Ante Aarón Loewenthal, más que la urgencia de vengar a su padre, Emma sintió la de castigar el ultraje padecido por ello. No podía no matarlo después de la minuciosa deshonra. Tampoco tenía tiempo para perder en teatralerías. Sentada, tímida, pidió excusas a Loewenthal, invocó (a fuer de delatora) las obligaciones de la lealtad, pronunció algunos nombres, dio a entender otros y se cortó como si la venciera el temor. Cuando éste, incrédulo de tales aspavientos, pero indulgente, volvió del comedor, Emma ya había sacado del cajón el pesado revólver. Apretó el gatillo dos veces.

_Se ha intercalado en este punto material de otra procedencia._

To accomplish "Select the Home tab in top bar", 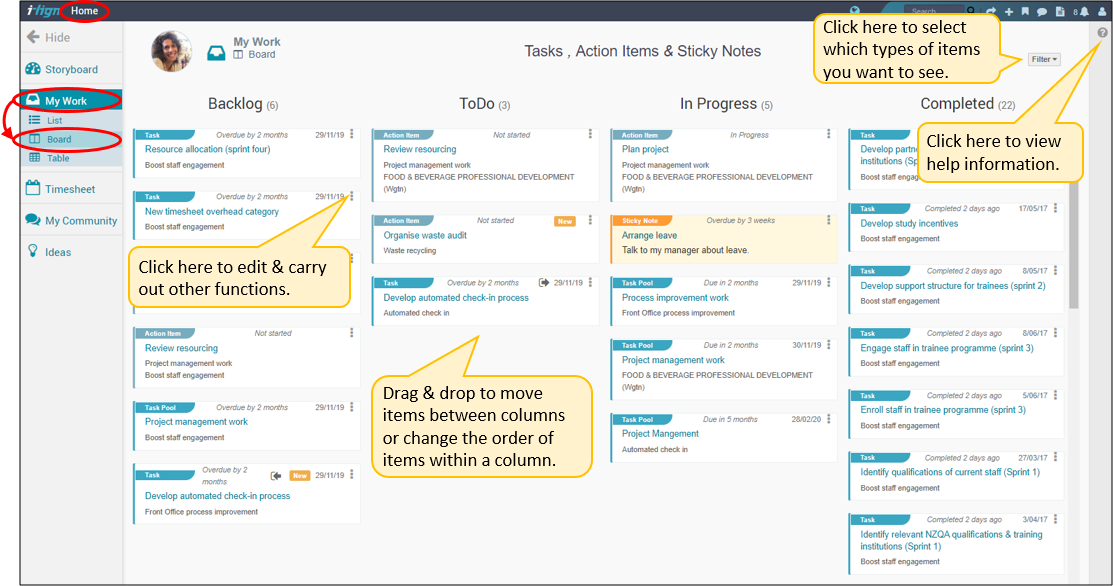I will (85, 11).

El considerable cuerpo se desplomó como si los estampidos y el humo lo hubieran roto, el vaso de agua se rompió, la cara la miró con asombro y cólera, la boca de la cara la injurió en español y en ídish. Las malas palabras no cejaban, Emma tuvo que hacer fuego otra vez. En el patio, el perro encadenado rompió a ladrar, y una efusión de brusca sangre manó de los labios obscenos y manchó la barba y la ropa. Los ladridos tirantes le recordaron que no podía, aún, descansar. Desordenó  el diván, desabrochó el saco del cadáver, le quitó los quevedos salpicados y los dejó sobre el fichero. Luego tomó el teléfono y repitió lo que tantas veces repetiría, con esas y con otras palabras: <<Ha ocurrido una cosa que es increíble… El señor Loewenthal me hizo venir con el pretexto de la huelga… Abusó de mí, lo maté…>>
La historia era increíble, en efecto, pero se impuso a todos porque sustancialmente era cierta. Verdadero era el tono de Emma Zunz, verdadero el pudor, verdadero el odio. Verdadero también era el ultraje que había padecido; sólo eran falsas las circunstancias, la hora y uno o dos nombres propios.